Supplied records Start Marker
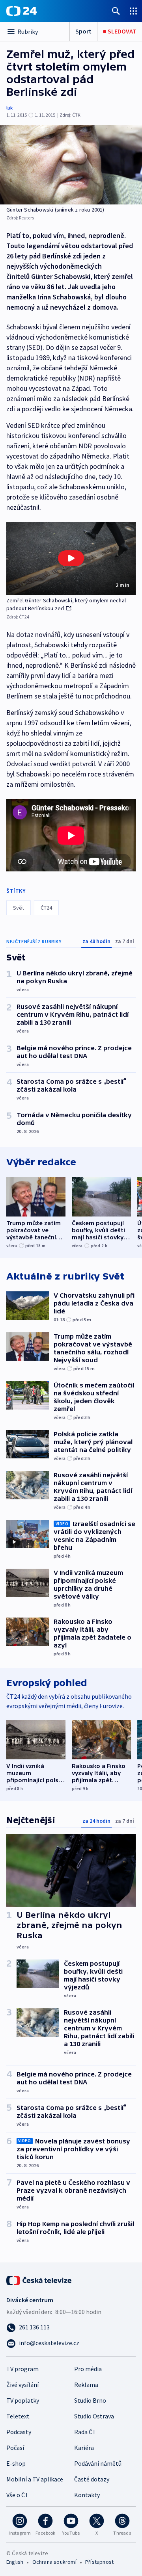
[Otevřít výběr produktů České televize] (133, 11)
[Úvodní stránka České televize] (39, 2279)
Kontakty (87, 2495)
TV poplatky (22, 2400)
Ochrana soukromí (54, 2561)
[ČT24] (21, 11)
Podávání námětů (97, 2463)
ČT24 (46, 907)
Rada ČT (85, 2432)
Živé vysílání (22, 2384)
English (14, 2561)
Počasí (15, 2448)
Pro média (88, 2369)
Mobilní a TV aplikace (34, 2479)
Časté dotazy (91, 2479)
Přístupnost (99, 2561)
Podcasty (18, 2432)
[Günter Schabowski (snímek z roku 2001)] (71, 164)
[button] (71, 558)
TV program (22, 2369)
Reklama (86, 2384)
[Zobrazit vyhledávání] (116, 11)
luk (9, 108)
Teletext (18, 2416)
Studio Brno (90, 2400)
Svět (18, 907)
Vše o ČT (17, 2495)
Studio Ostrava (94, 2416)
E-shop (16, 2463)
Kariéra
Supplied records End Marker
For each record above, write out every line exactly and skip the pictures.

» Task result
[Otevřít výběr produktů České televize] (133, 11)
[Úvodní stránka České televize] (39, 2279)
Kontakty (87, 2495)
TV poplatky (22, 2400)
Ochrana soukromí (54, 2561)
[ČT24] (21, 11)
Podávání námětů (97, 2463)
ČT24 (46, 907)
Rada ČT (85, 2432)
Živé vysílání (22, 2384)
English (14, 2561)
Počasí (15, 2448)
Pro média (88, 2369)
Mobilní a TV aplikace (34, 2479)
Časté dotazy (91, 2479)
Přístupnost (99, 2561)
Podcasty (18, 2432)
[Günter Schabowski (snímek z roku 2001)] (71, 164)
[button] (71, 558)
TV program (22, 2369)
Reklama (86, 2384)
[Zobrazit vyhledávání] (116, 11)
luk (9, 108)
Teletext (18, 2416)
Studio Brno (90, 2400)
Svět (18, 907)
Vše o ČT (17, 2495)
Studio Ostrava (94, 2416)
E-shop (16, 2463)
Kariéra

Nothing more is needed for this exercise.